In elections held Sunday, attended by a few dozen people said to be members, PSP secretary general Nkubana Alphonse, wrestled power from his boss. From 127 delegates, Nkubana beat his party boss, taking 101 votes.
Kanyange and Nkubana have all along been at the helm of PSP, a party with no political significance – except for its usual alliance with the dominant Rwanda Patriotic Front (RPF) party of President Paul Kagame.
PSP was born immediately after the demise of the infamous Republican Democratic Movement (MDR). This party was dissolved by Parliament in April 2003, accused of a range of very serious cases.
Among MDR former leaders is exiled ex-Prime Minister Faustin Twagiramungu, and Bernard Makuza, who until recently was President of the Senate, and is also a former Prime Minister.
MDR was forced out of existance after a 900-page report by commission of inquiry accused MDR of ethnic divisionism, spreading discontent in the army, discrediting the government abroad so as to diminish foreign assistance, and, possibly, that it spied for a foreign power.
A man called Safari Stanley, an MP at the time, emerged from the shadows of MDR to be a very powerful power broker at the time. Many accuse him of having aided the RPF party to destroy MDR. No one knows why Safari opted not to join RPF like many others, but instead founded the PSP party.
In late 2003, a new constitution was adopted introducing the Senate. Safari was named by Kagame among the 8 presidential appointees to the Senate.
However, his fortunes also ran out even before his 8-year tenure in the Senate could end. Around 2008, news began doing the rounds that then Senator Safari had taken part in the 1994 genocide against the Tutsi. He attended some sessions of the Gacaca community court in Huye district.

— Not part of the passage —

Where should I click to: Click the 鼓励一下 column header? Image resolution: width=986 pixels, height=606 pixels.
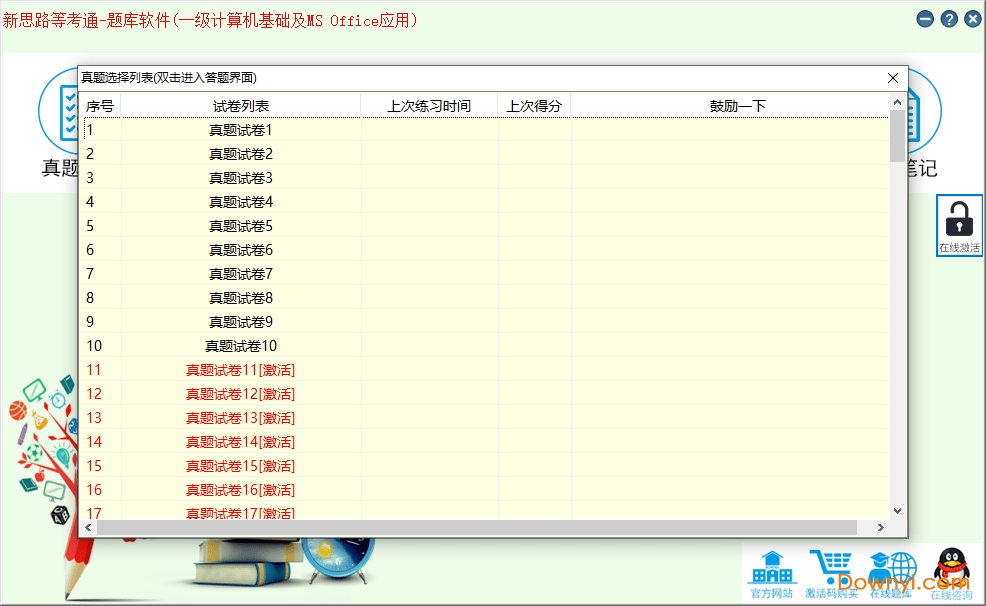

In May 2009, Senator Safari disappeared. Then in June, he appeared at the UNHCR office in Kampala, Uganda, with his family seeking protection.

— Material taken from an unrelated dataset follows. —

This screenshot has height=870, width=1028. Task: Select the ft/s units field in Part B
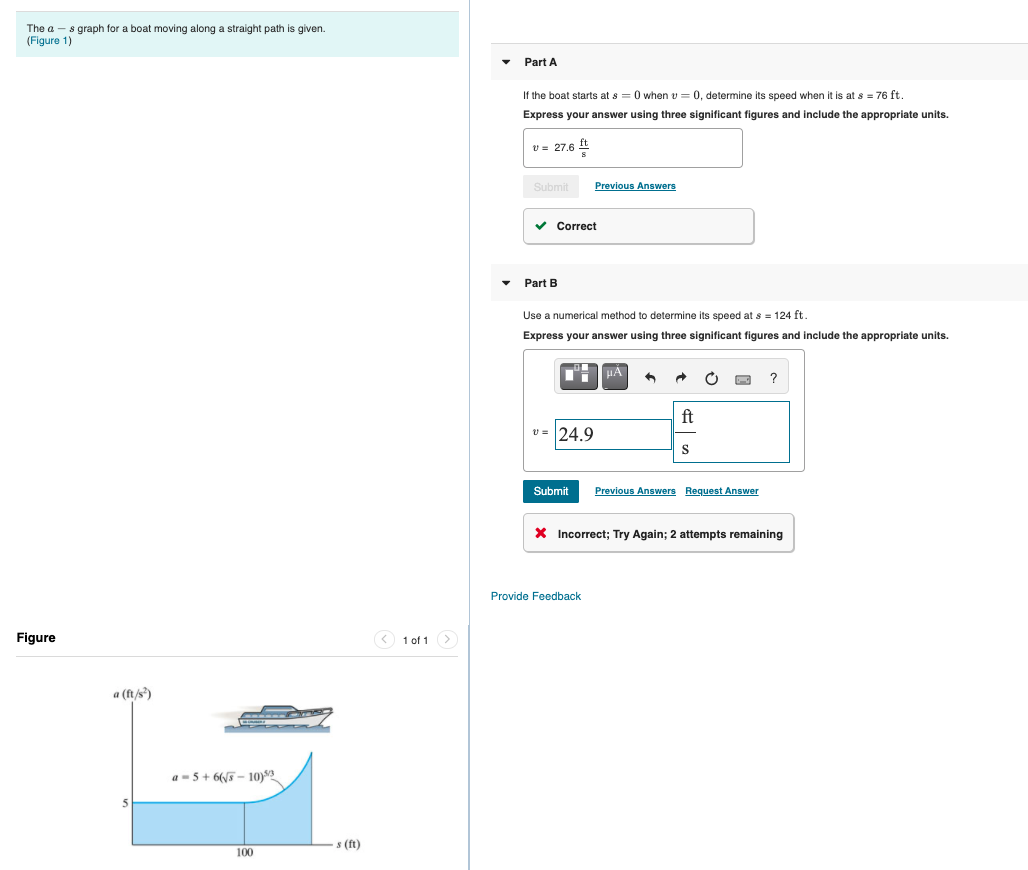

Back here, within weeks, a Gacaca community court in Huye district sentenced the fugitive Safari to life in prison for genocide. He was found responsible for the death of 8 people who were killed in his house in 1994.
With Safari Stanley out of the way, a controversial election took place in August 2009 in Huye district where Kanyange Phoebe, little-known at the time, took over Safari’s party PSP. A war of words ensued in the media between two factions, but Kanyange’s was more powerful and backed by the Local Government Ministry. Kanyange faction openly accused the other of promoting ethnic politics, a final nail for any political actor.

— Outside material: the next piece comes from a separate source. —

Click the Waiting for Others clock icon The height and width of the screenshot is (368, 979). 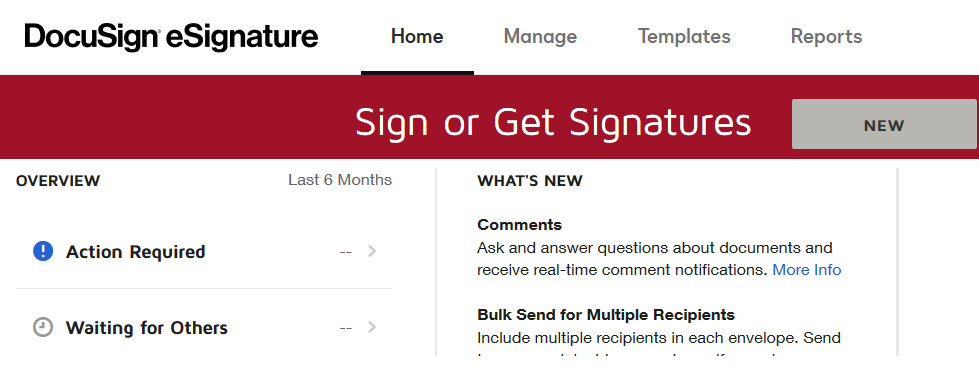coord(42,327)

Today, Safari lives in South Africa, and one of the leaders of the Rwanda National Congress (RNC) of ex-army chief Lt Gen Kayumba Nyamwasa.
The PSP party, like six other similar small parties, have appeared on the same Parliamentary list with RPF in every election since 2008. These petit parties usually get one or two MPs on the list, and that candidate is the party president.
Kanyange herself has been the sole PSP party MP in the Lower Chamber of Deputies. During the September 2018, PSP candidate was at the bottom of the RPF coalition list and therefore may never enter Parliament.
In the same polls, Kanyange tactfully appeared on the women list for Kigali. She went to Parliament and is the only PSP party MP.
After losing her leadership of PSP to her secretary general Nkubana, it opens the doors for him to go to Parliament in the 2023 parliamentary elections. Kanyange’s political usefulness has clearly run out.
For now, since PSP is one of the 11 parties registered in Rwanda, it is part of the consultative forum for political parties – allowing it to “eat” from state-funded cash transfers.
In her handover speech this Sunday, Kanyange said PSP has attracted a membership of 11,000 people countrywide, from a population of 12.2m in the country.
Legally, there is no specific number of members a party must have. For a group to be registered as a political party, it must only show proof of delegates from all 30 districts by providing total of 600 signatures.